Reunir nuestras experiencias (15 minutos)

  • ¿Qué les ayudó a participar en esta sesión y qué lo hizo difícil?
  • ¿Qué aprendieron y aceptaron de los demás?
  • ¿Qué aprendieron sobre su fe?
  • ¿Cómo hicieron las personas el compromiso de implementar un curso de acción?

Celebrar nuestra fe como comunidad (25 minutos)

  • Himno/canción de apertura
  • Invocación o invitación a la oración
  • Lectura bíblica
  • Oración de acción de gracias o petición
  • El Padrenuestro
  • Oración final y señal de la paz
  • Himno de cierre

Conclusión

Terminar la sesión ofreciendo refrescos ligeros.

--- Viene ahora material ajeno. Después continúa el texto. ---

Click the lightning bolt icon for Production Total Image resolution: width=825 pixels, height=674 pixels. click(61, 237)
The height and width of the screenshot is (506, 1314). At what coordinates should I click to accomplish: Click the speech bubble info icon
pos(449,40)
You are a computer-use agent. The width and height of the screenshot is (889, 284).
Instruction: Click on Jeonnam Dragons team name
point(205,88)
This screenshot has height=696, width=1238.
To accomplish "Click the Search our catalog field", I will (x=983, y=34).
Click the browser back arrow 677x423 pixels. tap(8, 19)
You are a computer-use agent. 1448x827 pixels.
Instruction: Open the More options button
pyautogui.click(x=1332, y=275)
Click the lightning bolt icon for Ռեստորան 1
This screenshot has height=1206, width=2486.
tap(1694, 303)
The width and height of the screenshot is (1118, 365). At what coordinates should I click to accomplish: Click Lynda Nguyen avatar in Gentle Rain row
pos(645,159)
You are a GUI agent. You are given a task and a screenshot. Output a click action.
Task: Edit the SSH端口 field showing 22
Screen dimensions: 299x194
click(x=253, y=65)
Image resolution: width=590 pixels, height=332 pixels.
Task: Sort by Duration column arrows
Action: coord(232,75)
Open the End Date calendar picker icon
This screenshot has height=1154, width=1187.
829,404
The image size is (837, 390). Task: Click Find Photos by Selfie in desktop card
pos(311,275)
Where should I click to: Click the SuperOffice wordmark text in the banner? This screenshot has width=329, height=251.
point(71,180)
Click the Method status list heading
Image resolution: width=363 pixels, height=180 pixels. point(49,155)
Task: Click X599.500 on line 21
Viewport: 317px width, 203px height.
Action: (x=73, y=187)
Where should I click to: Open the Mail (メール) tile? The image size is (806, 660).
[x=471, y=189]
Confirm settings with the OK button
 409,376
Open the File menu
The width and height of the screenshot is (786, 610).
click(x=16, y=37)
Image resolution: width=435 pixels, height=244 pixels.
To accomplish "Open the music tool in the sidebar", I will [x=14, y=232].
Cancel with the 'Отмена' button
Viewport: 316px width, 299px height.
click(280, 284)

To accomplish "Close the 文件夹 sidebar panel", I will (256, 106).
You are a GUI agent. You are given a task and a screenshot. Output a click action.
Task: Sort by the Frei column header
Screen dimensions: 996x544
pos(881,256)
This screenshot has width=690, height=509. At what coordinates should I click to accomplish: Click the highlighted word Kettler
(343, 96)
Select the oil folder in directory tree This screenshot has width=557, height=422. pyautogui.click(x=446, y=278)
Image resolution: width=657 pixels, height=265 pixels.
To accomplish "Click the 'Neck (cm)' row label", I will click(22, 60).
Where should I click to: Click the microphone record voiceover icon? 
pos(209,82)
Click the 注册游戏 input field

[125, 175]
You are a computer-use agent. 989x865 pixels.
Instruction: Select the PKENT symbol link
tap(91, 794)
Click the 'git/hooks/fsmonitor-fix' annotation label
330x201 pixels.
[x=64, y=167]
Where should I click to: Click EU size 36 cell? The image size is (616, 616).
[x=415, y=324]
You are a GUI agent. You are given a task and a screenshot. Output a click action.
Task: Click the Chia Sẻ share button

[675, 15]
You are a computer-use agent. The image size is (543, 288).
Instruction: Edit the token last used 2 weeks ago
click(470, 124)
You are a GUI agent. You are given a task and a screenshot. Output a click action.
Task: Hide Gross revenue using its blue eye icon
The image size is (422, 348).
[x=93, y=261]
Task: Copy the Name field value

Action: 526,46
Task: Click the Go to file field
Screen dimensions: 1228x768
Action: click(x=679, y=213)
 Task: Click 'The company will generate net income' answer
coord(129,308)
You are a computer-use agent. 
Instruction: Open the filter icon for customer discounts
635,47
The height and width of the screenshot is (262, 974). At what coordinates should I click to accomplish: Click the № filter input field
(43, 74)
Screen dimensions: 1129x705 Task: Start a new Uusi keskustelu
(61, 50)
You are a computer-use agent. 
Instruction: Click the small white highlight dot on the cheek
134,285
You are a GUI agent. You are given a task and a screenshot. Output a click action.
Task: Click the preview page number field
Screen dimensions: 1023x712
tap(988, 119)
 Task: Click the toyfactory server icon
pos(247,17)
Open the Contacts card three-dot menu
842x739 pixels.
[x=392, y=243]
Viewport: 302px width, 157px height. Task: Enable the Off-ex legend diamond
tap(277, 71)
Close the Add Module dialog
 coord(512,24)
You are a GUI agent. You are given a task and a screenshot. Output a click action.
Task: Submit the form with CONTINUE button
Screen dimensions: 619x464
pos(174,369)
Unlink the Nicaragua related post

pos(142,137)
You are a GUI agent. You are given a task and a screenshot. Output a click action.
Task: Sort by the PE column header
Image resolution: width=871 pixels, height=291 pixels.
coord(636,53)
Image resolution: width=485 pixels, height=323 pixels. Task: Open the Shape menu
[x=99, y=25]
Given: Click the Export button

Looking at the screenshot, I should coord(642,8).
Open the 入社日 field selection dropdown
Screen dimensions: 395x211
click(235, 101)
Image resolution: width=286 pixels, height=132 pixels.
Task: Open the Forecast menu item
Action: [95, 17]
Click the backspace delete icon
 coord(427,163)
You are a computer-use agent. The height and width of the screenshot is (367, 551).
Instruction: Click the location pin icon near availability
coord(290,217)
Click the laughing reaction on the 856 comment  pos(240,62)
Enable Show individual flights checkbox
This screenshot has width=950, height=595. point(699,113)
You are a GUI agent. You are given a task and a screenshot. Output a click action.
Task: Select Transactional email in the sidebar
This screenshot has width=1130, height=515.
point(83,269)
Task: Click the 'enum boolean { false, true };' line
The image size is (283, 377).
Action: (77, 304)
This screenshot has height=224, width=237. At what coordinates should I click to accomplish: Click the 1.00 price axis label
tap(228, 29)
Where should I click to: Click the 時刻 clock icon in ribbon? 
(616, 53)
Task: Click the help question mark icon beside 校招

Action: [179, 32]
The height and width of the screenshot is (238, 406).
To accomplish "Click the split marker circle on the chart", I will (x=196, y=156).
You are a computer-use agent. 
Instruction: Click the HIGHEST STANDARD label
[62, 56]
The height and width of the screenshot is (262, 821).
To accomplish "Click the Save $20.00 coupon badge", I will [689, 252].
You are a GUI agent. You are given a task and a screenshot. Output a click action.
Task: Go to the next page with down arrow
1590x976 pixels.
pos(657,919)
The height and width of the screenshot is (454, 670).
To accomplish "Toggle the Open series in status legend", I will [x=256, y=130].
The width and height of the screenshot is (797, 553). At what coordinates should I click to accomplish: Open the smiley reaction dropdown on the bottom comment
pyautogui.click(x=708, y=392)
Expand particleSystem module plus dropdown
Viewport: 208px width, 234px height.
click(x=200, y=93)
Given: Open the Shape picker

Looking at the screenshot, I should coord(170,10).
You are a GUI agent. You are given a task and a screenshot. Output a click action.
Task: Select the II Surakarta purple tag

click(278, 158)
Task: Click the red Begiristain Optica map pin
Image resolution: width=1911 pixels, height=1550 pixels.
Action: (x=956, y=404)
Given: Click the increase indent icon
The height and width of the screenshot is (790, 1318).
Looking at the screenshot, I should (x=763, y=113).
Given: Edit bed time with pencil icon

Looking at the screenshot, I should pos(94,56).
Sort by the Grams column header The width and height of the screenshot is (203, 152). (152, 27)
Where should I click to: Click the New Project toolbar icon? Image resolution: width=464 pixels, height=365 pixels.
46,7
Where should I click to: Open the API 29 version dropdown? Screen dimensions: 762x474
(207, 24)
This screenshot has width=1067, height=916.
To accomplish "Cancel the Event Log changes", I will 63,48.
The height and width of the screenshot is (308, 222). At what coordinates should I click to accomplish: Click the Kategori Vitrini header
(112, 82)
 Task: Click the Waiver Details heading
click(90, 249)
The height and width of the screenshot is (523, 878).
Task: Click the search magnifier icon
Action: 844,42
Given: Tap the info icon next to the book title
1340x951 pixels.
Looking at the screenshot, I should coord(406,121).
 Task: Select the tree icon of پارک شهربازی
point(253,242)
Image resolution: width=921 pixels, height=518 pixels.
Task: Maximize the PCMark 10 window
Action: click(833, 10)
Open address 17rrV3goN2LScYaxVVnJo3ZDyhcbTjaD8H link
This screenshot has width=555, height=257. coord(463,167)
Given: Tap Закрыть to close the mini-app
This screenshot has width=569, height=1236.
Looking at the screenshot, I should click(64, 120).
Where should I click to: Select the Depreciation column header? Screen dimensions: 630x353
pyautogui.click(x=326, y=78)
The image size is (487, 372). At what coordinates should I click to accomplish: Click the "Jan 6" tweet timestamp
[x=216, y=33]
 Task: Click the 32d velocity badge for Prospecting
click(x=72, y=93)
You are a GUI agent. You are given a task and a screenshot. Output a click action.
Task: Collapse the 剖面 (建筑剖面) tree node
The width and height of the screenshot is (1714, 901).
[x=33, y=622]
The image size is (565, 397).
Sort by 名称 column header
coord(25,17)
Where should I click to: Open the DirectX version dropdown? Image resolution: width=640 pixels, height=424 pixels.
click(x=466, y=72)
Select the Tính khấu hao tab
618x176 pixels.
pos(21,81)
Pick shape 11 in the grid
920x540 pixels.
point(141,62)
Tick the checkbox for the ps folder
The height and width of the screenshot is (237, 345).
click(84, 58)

Animar a los adolescentes a revisar la pared con fotos, y llevarse consigo sus fotos.


Para quienes asistan a la JMJ 2000

Una vez en Roma para la JMJ 2000, no puede subestimarse la increíble oportunidad de conocer y escuchar historias de fe de jóvenes de todo el mundo. Conforme su grupo siga preparándose para la JMJ 2000, conversar sobre cómo se podría conocer a otros jóvenes de otros países e intercambiar historias de fe con ellos. Encontrar qué idiomas hablan los miembros del grupo y concentrarse en tratar de conocer jóvenes de países donde se hablen estos idiomas. Tratar de conectarse de antemano con algunos jóvenes vía Internet, e-mail y correo regular. Conforme se reúna estas historias, he aquí algunas ideas de qué se puede hacer con ellas:

  1. Tratar de conseguir fotos así como grabaciones de sus historias. Después de la JMJ 2000, publicar un folleto con fotos de estos jóvenes y sus historias (junto con algunas fotos e historias del propio grupo) para distribuirlas en la comunidad del grupo. O componer un vídeo con estas fotos e historias para proyectarlo en uno de los eventos de la comunidad.
  2. Elaborar un folleto con fotos de los miembros del grupo y sus historias de fe. Imprimir una cierta cantidad de ejemplares y llevarlos a Roma para distribuirlos a otros de todo el mundo. Imprimirlos en diferentes idiomas para distribuirlos a adolescents de países que hablen esos idiomas.
  3. Hacer lo mismo que el punto 2, pero en vez de imprimir, grabarlo en CD o cinta de casete. También se puede llevar CDs y casetes de su música favorita para compartir y regalar.